▶ Set problem: Give the lines of the data from the line containing "Click the Full screen text link" to the line containing "pos(111,18)", both included, as a JSON list of strings with one string per line, omitting blank lines.

Items from a data source
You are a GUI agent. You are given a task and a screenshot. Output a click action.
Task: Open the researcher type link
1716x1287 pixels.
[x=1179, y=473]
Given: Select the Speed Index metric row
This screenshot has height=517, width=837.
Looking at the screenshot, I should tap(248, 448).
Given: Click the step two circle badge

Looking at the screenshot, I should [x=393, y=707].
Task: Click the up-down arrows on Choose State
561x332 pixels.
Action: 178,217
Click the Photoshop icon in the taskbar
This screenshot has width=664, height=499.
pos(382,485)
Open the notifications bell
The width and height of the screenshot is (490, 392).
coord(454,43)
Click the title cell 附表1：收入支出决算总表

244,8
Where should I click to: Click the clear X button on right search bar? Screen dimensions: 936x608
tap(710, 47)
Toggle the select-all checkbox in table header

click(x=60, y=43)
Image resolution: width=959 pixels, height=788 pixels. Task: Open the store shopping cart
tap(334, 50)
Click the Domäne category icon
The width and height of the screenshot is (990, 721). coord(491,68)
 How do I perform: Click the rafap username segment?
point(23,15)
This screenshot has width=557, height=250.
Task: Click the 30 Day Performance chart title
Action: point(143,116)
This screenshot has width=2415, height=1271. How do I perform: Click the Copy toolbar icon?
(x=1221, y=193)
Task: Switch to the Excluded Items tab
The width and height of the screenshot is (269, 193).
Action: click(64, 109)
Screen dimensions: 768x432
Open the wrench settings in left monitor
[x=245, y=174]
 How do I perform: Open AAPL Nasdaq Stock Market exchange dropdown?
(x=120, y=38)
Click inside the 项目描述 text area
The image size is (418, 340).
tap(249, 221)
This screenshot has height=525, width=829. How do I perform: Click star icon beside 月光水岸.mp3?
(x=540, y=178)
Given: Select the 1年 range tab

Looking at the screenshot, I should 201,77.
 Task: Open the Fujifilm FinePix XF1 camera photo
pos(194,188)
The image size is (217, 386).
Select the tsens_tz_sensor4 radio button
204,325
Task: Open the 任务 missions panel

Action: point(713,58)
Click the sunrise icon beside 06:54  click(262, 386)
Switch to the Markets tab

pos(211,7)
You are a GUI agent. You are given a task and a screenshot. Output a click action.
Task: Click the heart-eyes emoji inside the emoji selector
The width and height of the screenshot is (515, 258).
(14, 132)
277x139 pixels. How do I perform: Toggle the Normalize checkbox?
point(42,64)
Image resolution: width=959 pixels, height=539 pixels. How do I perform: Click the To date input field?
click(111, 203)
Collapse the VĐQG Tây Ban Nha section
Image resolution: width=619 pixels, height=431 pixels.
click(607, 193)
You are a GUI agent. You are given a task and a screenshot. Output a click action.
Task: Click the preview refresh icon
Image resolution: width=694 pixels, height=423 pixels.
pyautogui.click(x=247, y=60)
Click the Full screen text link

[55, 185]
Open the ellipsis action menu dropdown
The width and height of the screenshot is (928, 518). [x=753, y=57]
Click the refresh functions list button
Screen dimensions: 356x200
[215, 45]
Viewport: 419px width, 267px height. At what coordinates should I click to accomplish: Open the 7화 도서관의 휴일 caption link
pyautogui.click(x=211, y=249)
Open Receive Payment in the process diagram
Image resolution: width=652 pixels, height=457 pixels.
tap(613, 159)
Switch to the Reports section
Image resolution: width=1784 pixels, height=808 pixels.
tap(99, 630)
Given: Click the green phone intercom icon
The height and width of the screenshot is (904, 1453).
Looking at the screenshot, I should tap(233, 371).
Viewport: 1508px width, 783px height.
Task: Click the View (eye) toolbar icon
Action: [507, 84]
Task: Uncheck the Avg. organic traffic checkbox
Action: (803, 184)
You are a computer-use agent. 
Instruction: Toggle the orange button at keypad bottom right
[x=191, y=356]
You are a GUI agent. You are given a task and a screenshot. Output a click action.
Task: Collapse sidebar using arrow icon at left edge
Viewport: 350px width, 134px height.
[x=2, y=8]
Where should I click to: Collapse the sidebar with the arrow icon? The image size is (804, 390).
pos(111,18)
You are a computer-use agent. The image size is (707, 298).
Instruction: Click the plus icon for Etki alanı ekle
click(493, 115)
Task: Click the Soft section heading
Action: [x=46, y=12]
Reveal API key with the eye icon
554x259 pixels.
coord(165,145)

▶ Reply to the task:
[
  "Click the Full screen text link",
  "[55, 185]",
  "Open the ellipsis action menu dropdown",
  "The width and height of the screenshot is (928, 518). [x=753, y=57]",
  "Click the refresh functions list button",
  "Screen dimensions: 356x200",
  "[215, 45]",
  "Viewport: 419px width, 267px height. At what coordinates should I click to accomplish: Open the 7화 도서관의 휴일 caption link",
  "pyautogui.click(x=211, y=249)",
  "Open Receive Payment in the process diagram",
  "Image resolution: width=652 pixels, height=457 pixels.",
  "tap(613, 159)",
  "Switch to the Reports section",
  "Image resolution: width=1784 pixels, height=808 pixels.",
  "tap(99, 630)",
  "Given: Click the green phone intercom icon",
  "The height and width of the screenshot is (904, 1453).",
  "Looking at the screenshot, I should tap(233, 371).",
  "Viewport: 1508px width, 783px height.",
  "Task: Click the View (eye) toolbar icon",
  "Action: [507, 84]",
  "Task: Uncheck the Avg. organic traffic checkbox",
  "Action: (803, 184)",
  "You are a computer-use agent. ",
  "Instruction: Toggle the orange button at keypad bottom right",
  "[x=191, y=356]",
  "You are a GUI agent. You are given a task and a screenshot. Output a click action.",
  "Task: Collapse sidebar using arrow icon at left edge",
  "Viewport: 350px width, 134px height.",
  "[x=2, y=8]",
  "Where should I click to: Collapse the sidebar with the arrow icon? The image size is (804, 390).",
  "pos(111,18)"
]